WHAT IS NEEDED >>
Type out all the data below, word for word.

____________

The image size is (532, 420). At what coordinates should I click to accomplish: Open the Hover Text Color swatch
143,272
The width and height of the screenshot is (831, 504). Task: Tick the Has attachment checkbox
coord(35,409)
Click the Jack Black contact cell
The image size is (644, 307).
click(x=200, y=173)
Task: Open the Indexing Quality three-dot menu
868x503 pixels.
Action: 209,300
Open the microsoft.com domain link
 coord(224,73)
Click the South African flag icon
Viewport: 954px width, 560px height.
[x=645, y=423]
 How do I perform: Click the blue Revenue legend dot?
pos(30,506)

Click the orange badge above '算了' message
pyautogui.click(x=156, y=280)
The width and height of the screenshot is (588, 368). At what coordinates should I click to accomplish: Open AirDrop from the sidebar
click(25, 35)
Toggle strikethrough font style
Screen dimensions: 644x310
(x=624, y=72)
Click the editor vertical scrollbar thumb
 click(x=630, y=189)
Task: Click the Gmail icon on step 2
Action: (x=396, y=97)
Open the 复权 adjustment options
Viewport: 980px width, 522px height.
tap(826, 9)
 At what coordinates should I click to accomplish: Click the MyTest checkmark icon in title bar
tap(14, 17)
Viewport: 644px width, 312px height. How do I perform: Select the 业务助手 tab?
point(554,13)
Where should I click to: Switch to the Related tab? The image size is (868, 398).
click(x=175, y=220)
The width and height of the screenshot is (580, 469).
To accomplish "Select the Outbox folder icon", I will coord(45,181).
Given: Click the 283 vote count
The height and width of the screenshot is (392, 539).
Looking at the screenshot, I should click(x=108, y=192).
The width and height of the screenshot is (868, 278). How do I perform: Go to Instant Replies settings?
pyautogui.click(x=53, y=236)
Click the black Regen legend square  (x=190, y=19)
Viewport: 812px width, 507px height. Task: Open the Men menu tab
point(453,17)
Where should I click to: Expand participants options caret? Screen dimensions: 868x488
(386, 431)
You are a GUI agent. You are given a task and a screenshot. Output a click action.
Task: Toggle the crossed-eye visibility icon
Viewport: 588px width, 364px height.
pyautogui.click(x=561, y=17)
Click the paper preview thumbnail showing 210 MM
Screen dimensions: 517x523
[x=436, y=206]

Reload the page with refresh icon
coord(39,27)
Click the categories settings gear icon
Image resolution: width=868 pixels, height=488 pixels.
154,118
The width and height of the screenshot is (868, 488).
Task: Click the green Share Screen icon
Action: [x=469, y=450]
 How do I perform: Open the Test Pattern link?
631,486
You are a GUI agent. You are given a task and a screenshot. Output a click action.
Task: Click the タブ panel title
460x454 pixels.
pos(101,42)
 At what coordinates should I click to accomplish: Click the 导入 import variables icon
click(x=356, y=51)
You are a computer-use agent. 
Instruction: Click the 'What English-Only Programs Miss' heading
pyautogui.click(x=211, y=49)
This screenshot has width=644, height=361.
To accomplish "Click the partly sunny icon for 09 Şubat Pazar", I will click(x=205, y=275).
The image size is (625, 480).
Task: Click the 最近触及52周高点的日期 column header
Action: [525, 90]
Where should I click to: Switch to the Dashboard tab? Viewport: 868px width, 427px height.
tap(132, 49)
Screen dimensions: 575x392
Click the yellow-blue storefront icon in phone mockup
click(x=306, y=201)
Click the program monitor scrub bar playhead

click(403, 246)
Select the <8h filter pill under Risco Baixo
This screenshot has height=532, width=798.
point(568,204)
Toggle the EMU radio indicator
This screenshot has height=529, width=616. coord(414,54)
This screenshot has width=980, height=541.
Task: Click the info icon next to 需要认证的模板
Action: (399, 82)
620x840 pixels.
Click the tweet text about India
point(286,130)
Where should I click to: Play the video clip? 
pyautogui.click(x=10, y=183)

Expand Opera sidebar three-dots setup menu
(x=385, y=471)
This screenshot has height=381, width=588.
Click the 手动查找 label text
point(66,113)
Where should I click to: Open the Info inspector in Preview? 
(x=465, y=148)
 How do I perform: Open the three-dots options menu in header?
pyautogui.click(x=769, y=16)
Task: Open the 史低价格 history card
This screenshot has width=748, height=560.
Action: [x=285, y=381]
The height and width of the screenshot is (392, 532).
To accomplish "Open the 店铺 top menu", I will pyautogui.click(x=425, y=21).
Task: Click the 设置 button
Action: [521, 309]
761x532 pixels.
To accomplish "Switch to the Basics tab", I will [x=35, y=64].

____________

SOLUTION BELOW >>
The image size is (532, 420). At what coordinates should I click to accomplish: Open the Hover Text Color swatch
143,272
The width and height of the screenshot is (831, 504). Task: Tick the Has attachment checkbox
coord(35,409)
Click the Jack Black contact cell
The image size is (644, 307).
click(x=200, y=173)
Task: Open the Indexing Quality three-dot menu
868x503 pixels.
Action: 209,300
Open the microsoft.com domain link
 coord(224,73)
Click the South African flag icon
Viewport: 954px width, 560px height.
[x=645, y=423]
 How do I perform: Click the blue Revenue legend dot?
pos(30,506)

Click the orange badge above '算了' message
pyautogui.click(x=156, y=280)
The width and height of the screenshot is (588, 368). At what coordinates should I click to accomplish: Open AirDrop from the sidebar
click(25, 35)
Toggle strikethrough font style
Screen dimensions: 644x310
(x=624, y=72)
Click the editor vertical scrollbar thumb
 click(x=630, y=189)
Task: Click the Gmail icon on step 2
Action: (x=396, y=97)
Open the 复权 adjustment options
Viewport: 980px width, 522px height.
tap(826, 9)
 At what coordinates should I click to accomplish: Click the MyTest checkmark icon in title bar
tap(14, 17)
Viewport: 644px width, 312px height. How do I perform: Select the 业务助手 tab?
point(554,13)
Where should I click to: Switch to the Related tab? The image size is (868, 398).
click(x=175, y=220)
The width and height of the screenshot is (580, 469).
To accomplish "Select the Outbox folder icon", I will coord(45,181).
Given: Click the 283 vote count
The height and width of the screenshot is (392, 539).
Looking at the screenshot, I should click(x=108, y=192).
The width and height of the screenshot is (868, 278). How do I perform: Go to Instant Replies settings?
pyautogui.click(x=53, y=236)
Click the black Regen legend square  (x=190, y=19)
Viewport: 812px width, 507px height. Task: Open the Men menu tab
point(453,17)
Where should I click to: Expand participants options caret? Screen dimensions: 868x488
(386, 431)
You are a GUI agent. You are given a task and a screenshot. Output a click action.
Task: Toggle the crossed-eye visibility icon
Viewport: 588px width, 364px height.
pyautogui.click(x=561, y=17)
Click the paper preview thumbnail showing 210 MM
Screen dimensions: 517x523
[x=436, y=206]

Reload the page with refresh icon
coord(39,27)
Click the categories settings gear icon
Image resolution: width=868 pixels, height=488 pixels.
154,118
The width and height of the screenshot is (868, 488).
Task: Click the green Share Screen icon
Action: [x=469, y=450]
 How do I perform: Open the Test Pattern link?
631,486
You are a GUI agent. You are given a task and a screenshot. Output a click action.
Task: Click the タブ panel title
460x454 pixels.
pos(101,42)
 At what coordinates should I click to accomplish: Click the 导入 import variables icon
click(x=356, y=51)
You are a computer-use agent. 
Instruction: Click the 'What English-Only Programs Miss' heading
pyautogui.click(x=211, y=49)
This screenshot has width=644, height=361.
To accomplish "Click the partly sunny icon for 09 Şubat Pazar", I will click(x=205, y=275).
The image size is (625, 480).
Task: Click the 最近触及52周高点的日期 column header
Action: [525, 90]
Where should I click to: Switch to the Dashboard tab? Viewport: 868px width, 427px height.
tap(132, 49)
Screen dimensions: 575x392
Click the yellow-blue storefront icon in phone mockup
click(x=306, y=201)
Click the program monitor scrub bar playhead

click(403, 246)
Select the <8h filter pill under Risco Baixo
This screenshot has height=532, width=798.
point(568,204)
Toggle the EMU radio indicator
This screenshot has height=529, width=616. coord(414,54)
This screenshot has width=980, height=541.
Task: Click the info icon next to 需要认证的模板
Action: (399, 82)
620x840 pixels.
Click the tweet text about India
point(286,130)
Where should I click to: Play the video clip? 
pyautogui.click(x=10, y=183)

Expand Opera sidebar three-dots setup menu
(x=385, y=471)
This screenshot has height=381, width=588.
Click the 手动查找 label text
point(66,113)
Where should I click to: Open the Info inspector in Preview? 
(x=465, y=148)
 How do I perform: Open the three-dots options menu in header?
pyautogui.click(x=769, y=16)
Task: Open the 史低价格 history card
This screenshot has width=748, height=560.
Action: [x=285, y=381]
The height and width of the screenshot is (392, 532).
To accomplish "Open the 店铺 top menu", I will pyautogui.click(x=425, y=21).
Task: Click the 设置 button
Action: [521, 309]
761x532 pixels.
To accomplish "Switch to the Basics tab", I will [x=35, y=64].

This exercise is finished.